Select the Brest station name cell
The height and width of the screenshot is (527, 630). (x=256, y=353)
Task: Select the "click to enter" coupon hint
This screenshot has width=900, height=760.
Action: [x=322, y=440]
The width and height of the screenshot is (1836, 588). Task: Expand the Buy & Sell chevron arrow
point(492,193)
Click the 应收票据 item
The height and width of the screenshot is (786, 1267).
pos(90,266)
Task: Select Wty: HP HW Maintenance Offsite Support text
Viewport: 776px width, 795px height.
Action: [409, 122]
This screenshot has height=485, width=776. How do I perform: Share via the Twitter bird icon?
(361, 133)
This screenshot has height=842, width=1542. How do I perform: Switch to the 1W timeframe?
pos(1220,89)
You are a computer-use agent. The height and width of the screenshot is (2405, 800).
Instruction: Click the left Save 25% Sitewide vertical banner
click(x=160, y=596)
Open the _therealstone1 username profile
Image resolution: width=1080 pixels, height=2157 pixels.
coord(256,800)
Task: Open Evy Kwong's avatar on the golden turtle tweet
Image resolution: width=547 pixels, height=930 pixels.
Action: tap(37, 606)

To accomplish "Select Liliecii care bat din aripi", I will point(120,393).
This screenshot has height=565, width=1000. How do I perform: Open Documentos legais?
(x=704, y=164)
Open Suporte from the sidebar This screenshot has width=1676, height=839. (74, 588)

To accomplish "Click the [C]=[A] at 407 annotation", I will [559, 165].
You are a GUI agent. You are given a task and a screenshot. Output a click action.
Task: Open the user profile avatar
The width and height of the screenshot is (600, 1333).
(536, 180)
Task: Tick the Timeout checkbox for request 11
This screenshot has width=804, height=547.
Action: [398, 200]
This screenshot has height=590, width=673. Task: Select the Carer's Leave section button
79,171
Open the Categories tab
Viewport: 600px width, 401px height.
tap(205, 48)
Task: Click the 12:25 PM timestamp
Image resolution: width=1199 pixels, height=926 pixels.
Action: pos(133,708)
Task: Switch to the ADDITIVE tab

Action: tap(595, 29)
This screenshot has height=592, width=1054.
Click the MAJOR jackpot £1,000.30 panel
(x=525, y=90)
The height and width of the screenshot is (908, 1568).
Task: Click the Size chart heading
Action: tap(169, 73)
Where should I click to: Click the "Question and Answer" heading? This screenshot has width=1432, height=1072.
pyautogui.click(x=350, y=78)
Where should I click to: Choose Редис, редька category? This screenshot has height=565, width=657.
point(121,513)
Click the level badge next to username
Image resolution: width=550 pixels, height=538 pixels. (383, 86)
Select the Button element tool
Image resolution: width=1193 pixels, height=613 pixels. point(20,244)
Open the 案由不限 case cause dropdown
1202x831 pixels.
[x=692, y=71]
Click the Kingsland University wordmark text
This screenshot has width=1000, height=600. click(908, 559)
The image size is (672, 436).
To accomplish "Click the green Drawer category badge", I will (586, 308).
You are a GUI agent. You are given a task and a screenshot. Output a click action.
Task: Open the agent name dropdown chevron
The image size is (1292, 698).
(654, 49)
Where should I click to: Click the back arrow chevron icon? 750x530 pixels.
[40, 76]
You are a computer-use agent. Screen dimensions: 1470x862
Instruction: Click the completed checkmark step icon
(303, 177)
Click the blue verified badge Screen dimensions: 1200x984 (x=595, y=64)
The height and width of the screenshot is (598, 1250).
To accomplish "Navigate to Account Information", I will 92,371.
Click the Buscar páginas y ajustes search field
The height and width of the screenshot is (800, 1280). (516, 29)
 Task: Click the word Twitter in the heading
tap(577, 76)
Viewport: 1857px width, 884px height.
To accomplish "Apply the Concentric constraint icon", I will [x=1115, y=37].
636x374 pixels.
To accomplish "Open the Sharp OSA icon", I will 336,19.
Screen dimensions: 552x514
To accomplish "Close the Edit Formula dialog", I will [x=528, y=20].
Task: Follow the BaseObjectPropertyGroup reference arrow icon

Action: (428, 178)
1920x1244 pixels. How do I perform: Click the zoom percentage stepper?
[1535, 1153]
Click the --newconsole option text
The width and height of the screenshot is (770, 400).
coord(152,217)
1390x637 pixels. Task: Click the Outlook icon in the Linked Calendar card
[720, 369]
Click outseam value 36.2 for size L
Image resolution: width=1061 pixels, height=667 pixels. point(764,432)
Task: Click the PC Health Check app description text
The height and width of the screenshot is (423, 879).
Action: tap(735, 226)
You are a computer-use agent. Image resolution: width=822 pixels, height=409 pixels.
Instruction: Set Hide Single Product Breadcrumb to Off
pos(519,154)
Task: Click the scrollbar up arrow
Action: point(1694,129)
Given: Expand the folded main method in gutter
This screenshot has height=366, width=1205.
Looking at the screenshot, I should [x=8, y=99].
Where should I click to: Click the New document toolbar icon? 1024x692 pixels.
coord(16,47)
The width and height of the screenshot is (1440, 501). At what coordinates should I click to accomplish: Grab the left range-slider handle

[WHAT NEEDS TO BE DONE]:
The entries above hold the needed span. Transcribe exactly the lines from the one with "The height and width of the screenshot is (423, 879)." to the one with "You are a computer-use agent. Image", both included.

[EXERCISE RESULT]:
The height and width of the screenshot is (423, 879).
Action: tap(735, 226)
You are a computer-use agent. Image resolution: width=822 pixels, height=409 pixels.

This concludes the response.